This post is mostly for non-union readers who quite understandably are thinking “What’s going on?” and “Where do strikes come from?”
Because after the pause for Her Majesty’s funeral, and with October’s fuel bills putting a wrecking ball through most families’ finances, the wave of industrial unrest is back with a vengeance. Transport, communications, health, education, criminal justice, ……no sector is immune. Immune that is from the cost-of-living crisis and the consequences of our most temporary of PM’s digging a £30bn sized hole in the country’s finances.
Well, the Downing Street line hasn’t changed much since a smaller wave of strikes in 2016. Then, apparently, railworkers, post office employees and airline staff were showing “shared contempt” for “ordinary people” for exercising their legal right to take action in the face of intransigence from employers.
Roll forward these last 6 years and what’s the response now? Oh, I know: Let’s legislate for mandatory minimum standards of service and allow agency workers to be used to break strikes. Or ban strikes in “blue light” occupations because, the Prime Minister opines, unions are being “unreasonable”.
Talk about throwing petrol on a fire. Incendiary and inflammable. And counter-productive. And impracticable. And very probably illegal under domestic and international statutes.
But let’s not get preoccupied with what is, or is not, “reasonable “ and get back to first principles to try and understand just what has gone so wrong.
The a notion of “union baron” boogeymen/women, rallying workers to the picket line at a click of their finger is wide of the mark by a country mile.

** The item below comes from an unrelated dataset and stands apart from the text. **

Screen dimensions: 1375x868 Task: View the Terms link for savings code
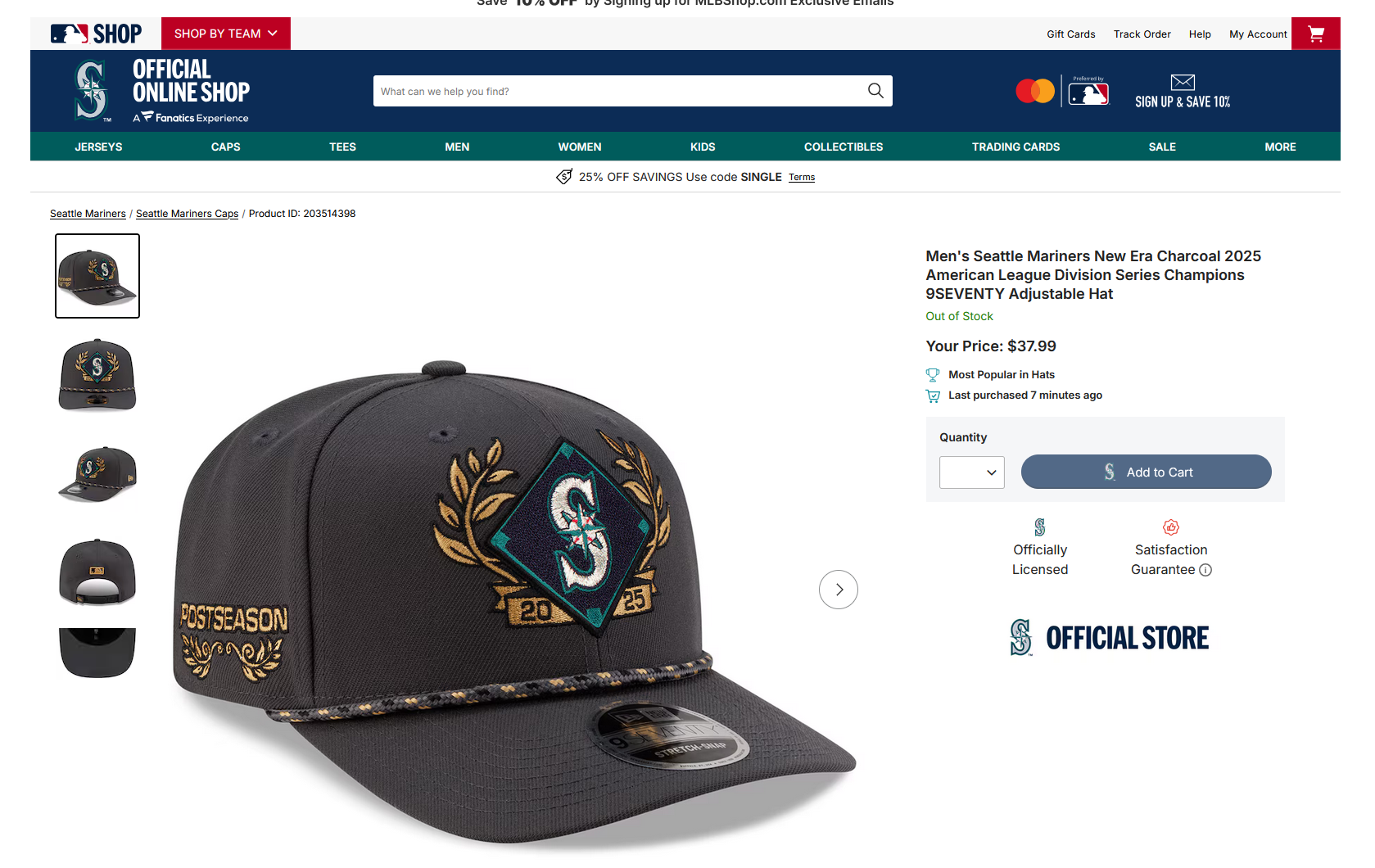(x=802, y=177)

When a strike happens, it is because any semblance of good industrial relations between workers and employers has failed. Legal strikes require a vote, a high turnout, and a notice period which come after negotiations have broken down. Then the ballot papers land on door-mats and the dynamic changes. A race against time to reach a deal. Things have clearly got to be bad if it’s got to this stage.
As a negotiator, I always tried to avoid industrial action – if I could. It is expensive, a legal minefield. Attitudes harden. People can stop looking for solutions. Strikes destroy relationships between unions and employers. And hard as they are to start, they can be so much more difficult to settle. A particular shout out to ACAS conciliators here for the great work they do.

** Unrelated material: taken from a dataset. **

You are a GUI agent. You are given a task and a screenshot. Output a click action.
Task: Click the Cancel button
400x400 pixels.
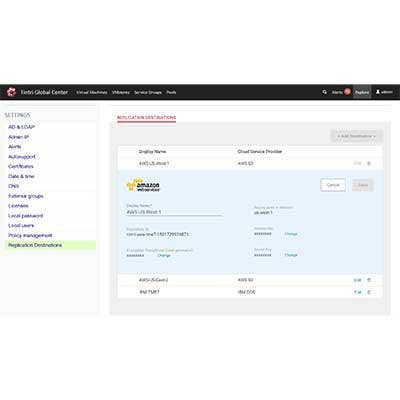click(333, 185)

Talk to RMT or CWU people who are in dispute with Royal Mail. The last thing they want to do is to fail to provide a good service to their customers – but they are sure that the actions of the employer make this impossible anyway.

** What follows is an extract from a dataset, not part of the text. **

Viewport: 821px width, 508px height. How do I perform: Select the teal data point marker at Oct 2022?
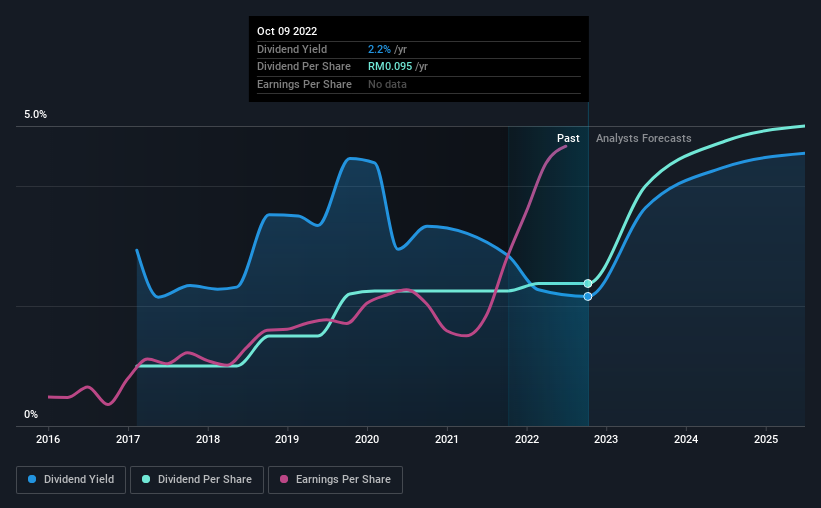click(588, 283)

Look at the antics of Avanti West Coast. Too reliant on rest-day working, cutting two-thirds of the service on main routes to the North West and it’s impossible to book tickets more than a few days before you want to try to travel. The perfect product of inept management and a fundamentally flawed business model.
Look too at Royal Mail. Their CEO is a bit of a keyboard warrior it seems. But every declaration serves only to demonstrate why the CWU secured a thumping – and I mean thumping – majority for industrial action on a very high turnout.
And here’s the key thing: Those on strike are the same “ordinary people” who have bills to pay, packages to send, trains to catch. And these ordinary people feel thoroughly disrespected.
Worse than that, they are scared. Heat or eat is not a metaphor or an easy rhyme. It is an impossible choice for millions this winter. They feel their employer and/or the government are the ones being “unreasonable.”
Because emoloyers can close sites, change contracts, restructure operations, and even line their own pockets. Especially line their pockets as boardroom pay skyrockets while some, P and O, some flagrantly break the law with mass redundancies, and say they would do so again.
It makes meagre pay offers to workers not just not-credible but also insulting.
CityLink directors and Philip Green were notoriously seen to be putting their personal interests ahead of staff as their corporate vessels were going under. The only thing our members have to sell – or to withdraw – is their labour. What else can workers do? What leverage can they exert?
And don’t kid yourself. Being on strike is tough. No money coming in. Long periods when nothing happens. Exposed to the elements – both meteorological and political. Ask the Critchley workers, sacked for simply wanting to join a union and were on strike for over two years.
But the public can be kind. “Good for you”, “Someone has to stand up to ‘em”, “I’d do the same, but we haven’t got a union”. This support – from people who have either been through similar upheavals or who fear they will be next – massively outweighs the abusive tweets and the odd jeer. If you are nervous, fearful, cold and in dispute, that encouragement is priceless.
What we are seeing is a fundamental empathy – between public opinion and fairness. You can’t laud front line workers for keeping the country going during the pandemic, treat the self-same people so poorly, and expect nothing to happen.
“I will stand on the picket line not because I can but because I must” wrote one young trade unionist about being on strike. That seems to sum things up rather well.